TO DO —
Return only the line that contains "Where should I click to: Click White's" and each line after it, through the last line of the data below, copied exactly.

ENTRIES SUPPLIED —

|---|

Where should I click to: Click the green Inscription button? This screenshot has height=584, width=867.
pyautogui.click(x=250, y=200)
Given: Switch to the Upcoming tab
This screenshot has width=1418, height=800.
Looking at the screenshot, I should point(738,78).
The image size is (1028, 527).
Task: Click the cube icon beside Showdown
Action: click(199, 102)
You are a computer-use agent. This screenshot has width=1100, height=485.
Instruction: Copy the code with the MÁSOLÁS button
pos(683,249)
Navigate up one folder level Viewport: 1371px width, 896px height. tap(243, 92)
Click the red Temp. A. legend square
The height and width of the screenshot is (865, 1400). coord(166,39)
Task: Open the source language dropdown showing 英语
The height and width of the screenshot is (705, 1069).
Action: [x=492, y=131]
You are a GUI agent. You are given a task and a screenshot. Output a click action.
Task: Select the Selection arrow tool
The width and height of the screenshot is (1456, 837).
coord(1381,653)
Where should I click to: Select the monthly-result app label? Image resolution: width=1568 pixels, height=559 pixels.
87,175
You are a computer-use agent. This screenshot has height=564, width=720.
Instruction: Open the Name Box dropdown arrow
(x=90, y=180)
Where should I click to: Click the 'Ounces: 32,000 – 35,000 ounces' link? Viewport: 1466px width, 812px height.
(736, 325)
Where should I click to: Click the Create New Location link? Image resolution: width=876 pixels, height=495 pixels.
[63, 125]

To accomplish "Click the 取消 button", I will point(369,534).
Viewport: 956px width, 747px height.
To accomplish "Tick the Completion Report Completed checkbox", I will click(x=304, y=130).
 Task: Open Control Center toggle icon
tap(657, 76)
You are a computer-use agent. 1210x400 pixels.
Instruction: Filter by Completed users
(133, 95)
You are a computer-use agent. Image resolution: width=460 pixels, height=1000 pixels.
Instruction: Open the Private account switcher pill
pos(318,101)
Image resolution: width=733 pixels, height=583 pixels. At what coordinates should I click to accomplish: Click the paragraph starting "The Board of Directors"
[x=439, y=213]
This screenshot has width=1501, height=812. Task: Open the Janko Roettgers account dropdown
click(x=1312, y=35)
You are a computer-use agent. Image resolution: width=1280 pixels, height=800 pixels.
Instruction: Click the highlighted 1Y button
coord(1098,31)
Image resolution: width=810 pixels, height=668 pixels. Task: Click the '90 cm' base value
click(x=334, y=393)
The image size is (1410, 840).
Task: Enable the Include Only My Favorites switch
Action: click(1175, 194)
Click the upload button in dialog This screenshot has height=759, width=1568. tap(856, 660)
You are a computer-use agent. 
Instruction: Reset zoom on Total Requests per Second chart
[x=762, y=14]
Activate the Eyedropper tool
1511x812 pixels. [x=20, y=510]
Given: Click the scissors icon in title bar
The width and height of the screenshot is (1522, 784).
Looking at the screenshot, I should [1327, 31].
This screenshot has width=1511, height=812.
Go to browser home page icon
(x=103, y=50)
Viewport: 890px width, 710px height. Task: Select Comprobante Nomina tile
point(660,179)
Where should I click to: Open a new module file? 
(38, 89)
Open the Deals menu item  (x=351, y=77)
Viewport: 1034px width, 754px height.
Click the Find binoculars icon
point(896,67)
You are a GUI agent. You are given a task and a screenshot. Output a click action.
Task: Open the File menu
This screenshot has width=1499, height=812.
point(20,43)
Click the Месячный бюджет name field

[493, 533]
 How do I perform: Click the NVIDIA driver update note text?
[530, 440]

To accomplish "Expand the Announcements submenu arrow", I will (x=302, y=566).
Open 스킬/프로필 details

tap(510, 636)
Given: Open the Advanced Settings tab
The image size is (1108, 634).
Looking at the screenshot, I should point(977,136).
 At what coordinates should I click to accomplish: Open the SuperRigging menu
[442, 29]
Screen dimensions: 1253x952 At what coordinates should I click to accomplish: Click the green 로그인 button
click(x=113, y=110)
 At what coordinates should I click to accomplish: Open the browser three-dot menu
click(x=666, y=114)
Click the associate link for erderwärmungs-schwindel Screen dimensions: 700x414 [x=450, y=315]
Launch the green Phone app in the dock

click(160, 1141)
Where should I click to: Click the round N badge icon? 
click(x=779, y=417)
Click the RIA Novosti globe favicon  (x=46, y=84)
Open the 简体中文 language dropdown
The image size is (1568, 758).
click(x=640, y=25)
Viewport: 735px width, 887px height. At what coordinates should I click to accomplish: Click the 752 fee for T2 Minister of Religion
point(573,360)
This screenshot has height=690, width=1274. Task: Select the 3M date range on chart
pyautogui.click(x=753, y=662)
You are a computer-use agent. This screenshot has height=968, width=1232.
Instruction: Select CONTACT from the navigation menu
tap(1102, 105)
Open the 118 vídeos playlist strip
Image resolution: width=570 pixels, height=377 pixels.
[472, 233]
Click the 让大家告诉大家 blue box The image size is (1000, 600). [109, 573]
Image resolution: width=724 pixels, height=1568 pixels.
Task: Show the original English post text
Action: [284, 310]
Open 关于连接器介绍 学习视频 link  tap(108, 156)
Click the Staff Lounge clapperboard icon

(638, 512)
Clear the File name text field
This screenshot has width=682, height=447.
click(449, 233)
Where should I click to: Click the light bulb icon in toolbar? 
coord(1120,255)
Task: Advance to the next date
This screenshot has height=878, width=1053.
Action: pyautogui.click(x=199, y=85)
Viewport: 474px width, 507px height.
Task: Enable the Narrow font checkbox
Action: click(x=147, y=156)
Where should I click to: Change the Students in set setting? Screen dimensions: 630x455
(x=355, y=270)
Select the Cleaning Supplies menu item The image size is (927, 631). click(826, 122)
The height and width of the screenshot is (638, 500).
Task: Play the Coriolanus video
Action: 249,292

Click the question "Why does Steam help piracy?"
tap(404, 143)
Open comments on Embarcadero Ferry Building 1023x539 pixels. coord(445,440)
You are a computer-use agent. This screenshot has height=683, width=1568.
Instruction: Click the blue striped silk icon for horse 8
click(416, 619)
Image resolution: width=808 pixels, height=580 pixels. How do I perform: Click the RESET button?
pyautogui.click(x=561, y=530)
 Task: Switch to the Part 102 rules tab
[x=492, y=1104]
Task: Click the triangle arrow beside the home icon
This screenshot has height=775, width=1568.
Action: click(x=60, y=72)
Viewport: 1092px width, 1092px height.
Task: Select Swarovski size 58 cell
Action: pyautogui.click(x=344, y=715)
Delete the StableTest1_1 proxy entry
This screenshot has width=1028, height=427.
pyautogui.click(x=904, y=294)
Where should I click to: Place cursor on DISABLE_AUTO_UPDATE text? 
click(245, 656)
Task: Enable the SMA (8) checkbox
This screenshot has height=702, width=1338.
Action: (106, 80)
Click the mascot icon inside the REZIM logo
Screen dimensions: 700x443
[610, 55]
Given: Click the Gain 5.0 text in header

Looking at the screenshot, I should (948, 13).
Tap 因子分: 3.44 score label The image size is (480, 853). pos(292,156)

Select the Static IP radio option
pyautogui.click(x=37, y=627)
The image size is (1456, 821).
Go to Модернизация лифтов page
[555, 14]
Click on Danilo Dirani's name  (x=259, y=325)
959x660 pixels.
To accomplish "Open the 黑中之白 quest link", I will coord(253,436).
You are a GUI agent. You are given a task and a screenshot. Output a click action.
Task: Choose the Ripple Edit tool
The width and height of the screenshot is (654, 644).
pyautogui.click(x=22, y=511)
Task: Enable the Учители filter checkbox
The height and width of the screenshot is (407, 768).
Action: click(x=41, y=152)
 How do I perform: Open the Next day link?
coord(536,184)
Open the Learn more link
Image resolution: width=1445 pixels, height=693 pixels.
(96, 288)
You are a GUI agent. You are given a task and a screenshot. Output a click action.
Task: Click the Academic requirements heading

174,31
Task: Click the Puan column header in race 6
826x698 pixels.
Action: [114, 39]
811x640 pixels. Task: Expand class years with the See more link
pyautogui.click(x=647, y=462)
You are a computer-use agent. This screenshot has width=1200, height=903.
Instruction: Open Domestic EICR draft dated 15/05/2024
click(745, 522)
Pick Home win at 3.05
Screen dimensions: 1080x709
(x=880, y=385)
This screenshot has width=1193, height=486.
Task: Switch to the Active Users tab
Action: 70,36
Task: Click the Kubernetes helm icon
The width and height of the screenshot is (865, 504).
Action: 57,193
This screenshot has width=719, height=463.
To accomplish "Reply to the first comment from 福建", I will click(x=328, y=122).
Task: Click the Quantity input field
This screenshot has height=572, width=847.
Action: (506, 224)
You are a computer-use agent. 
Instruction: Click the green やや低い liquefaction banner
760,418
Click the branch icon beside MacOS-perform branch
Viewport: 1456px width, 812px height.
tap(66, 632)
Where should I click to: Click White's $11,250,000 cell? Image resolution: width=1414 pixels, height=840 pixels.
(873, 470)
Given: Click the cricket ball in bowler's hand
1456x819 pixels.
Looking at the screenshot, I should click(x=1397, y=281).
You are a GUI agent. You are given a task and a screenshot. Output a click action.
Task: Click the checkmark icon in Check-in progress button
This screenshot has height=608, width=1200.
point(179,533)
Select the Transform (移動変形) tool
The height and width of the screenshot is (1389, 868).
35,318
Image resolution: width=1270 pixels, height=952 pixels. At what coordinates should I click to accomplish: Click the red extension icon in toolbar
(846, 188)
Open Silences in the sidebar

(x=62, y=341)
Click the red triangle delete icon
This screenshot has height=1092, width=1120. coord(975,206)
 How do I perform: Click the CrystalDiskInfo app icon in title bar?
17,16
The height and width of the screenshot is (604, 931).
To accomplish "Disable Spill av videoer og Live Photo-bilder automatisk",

|---|

ANSWER BOX —
Where should I click to: Click White's $11,250,000 cell? Image resolution: width=1414 pixels, height=840 pixels.
(873, 470)
Given: Click the cricket ball in bowler's hand
1456x819 pixels.
Looking at the screenshot, I should click(x=1397, y=281).
You are a GUI agent. You are given a task and a screenshot. Output a click action.
Task: Click the checkmark icon in Check-in progress button
This screenshot has height=608, width=1200.
point(179,533)
Select the Transform (移動変形) tool
The height and width of the screenshot is (1389, 868).
35,318
Image resolution: width=1270 pixels, height=952 pixels. At what coordinates should I click to accomplish: Click the red extension icon in toolbar
(846, 188)
Open Silences in the sidebar

(x=62, y=341)
Click the red triangle delete icon
This screenshot has height=1092, width=1120. coord(975,206)
 How do I perform: Click the CrystalDiskInfo app icon in title bar?
17,16
The height and width of the screenshot is (604, 931).
To accomplish "Disable Spill av videoer og Live Photo-bilder automatisk",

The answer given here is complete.